# Task brief
Repeat exactly the lines that run from the one containing "Click the chat icon beside Have long chats" to the end of the data, and leave out all others.

# Provided entries
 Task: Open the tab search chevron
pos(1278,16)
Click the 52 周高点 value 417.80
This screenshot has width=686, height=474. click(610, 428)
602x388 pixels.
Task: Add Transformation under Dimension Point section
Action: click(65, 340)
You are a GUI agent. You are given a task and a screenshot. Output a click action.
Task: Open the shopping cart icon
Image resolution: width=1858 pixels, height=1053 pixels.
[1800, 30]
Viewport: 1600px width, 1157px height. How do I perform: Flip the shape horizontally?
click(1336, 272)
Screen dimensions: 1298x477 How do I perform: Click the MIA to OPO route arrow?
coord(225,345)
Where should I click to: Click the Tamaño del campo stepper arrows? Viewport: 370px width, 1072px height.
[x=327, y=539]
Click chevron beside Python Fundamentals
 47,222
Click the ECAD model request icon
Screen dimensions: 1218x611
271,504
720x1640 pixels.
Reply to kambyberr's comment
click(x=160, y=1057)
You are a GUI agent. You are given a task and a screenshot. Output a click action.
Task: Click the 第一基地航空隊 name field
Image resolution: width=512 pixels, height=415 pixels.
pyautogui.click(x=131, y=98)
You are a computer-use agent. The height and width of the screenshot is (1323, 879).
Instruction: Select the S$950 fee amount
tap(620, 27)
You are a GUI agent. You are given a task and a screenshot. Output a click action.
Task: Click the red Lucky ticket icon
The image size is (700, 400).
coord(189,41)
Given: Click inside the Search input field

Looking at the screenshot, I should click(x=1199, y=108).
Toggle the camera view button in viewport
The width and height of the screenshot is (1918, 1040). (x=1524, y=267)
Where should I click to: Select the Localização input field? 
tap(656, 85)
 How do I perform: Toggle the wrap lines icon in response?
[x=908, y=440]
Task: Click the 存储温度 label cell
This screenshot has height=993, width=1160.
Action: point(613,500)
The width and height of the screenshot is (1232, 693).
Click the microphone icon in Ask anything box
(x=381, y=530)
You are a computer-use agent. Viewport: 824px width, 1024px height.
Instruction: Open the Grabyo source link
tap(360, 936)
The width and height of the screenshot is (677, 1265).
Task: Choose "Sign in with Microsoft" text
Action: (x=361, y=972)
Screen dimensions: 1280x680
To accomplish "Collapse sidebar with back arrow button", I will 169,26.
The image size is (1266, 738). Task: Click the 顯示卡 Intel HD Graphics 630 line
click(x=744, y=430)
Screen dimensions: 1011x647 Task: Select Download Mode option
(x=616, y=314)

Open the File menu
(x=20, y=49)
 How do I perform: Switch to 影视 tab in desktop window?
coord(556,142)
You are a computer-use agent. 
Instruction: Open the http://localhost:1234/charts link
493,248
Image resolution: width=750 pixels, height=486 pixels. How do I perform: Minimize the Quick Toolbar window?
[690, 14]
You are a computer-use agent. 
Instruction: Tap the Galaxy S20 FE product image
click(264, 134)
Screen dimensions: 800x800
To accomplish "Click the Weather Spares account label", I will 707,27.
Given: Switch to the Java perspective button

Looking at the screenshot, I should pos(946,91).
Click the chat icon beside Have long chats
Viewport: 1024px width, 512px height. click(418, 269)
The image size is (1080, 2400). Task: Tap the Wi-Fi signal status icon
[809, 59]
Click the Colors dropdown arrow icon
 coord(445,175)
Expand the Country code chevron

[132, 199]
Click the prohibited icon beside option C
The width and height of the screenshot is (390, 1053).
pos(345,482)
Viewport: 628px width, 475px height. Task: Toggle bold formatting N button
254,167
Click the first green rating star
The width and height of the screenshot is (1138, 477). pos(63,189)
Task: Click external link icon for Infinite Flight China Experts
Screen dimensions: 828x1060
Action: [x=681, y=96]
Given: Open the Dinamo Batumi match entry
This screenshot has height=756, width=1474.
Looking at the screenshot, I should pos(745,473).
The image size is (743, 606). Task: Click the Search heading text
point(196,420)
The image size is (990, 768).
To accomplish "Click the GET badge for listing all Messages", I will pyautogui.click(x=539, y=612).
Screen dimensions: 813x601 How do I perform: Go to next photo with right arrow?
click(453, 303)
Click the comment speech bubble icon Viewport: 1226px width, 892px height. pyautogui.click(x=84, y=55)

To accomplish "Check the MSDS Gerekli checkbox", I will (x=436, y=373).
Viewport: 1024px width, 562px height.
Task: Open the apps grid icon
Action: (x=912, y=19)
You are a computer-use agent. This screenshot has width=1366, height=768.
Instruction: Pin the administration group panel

# Output for this task
Click the chat icon beside Have long chats
Viewport: 1024px width, 512px height. click(418, 269)
The image size is (1080, 2400). Task: Tap the Wi-Fi signal status icon
[809, 59]
Click the Colors dropdown arrow icon
 coord(445,175)
Expand the Country code chevron

[132, 199]
Click the prohibited icon beside option C
The width and height of the screenshot is (390, 1053).
pos(345,482)
Viewport: 628px width, 475px height. Task: Toggle bold formatting N button
254,167
Click the first green rating star
The width and height of the screenshot is (1138, 477). pos(63,189)
Task: Click external link icon for Infinite Flight China Experts
Screen dimensions: 828x1060
Action: [x=681, y=96]
Given: Open the Dinamo Batumi match entry
This screenshot has height=756, width=1474.
Looking at the screenshot, I should pos(745,473).
The image size is (743, 606). Task: Click the Search heading text
point(196,420)
The image size is (990, 768).
To accomplish "Click the GET badge for listing all Messages", I will pyautogui.click(x=539, y=612).
Screen dimensions: 813x601 How do I perform: Go to next photo with right arrow?
click(453, 303)
Click the comment speech bubble icon Viewport: 1226px width, 892px height. pyautogui.click(x=84, y=55)

To accomplish "Check the MSDS Gerekli checkbox", I will (x=436, y=373).
Viewport: 1024px width, 562px height.
Task: Open the apps grid icon
Action: (x=912, y=19)
You are a computer-use agent. This screenshot has width=1366, height=768.
Instruction: Pin the administration group panel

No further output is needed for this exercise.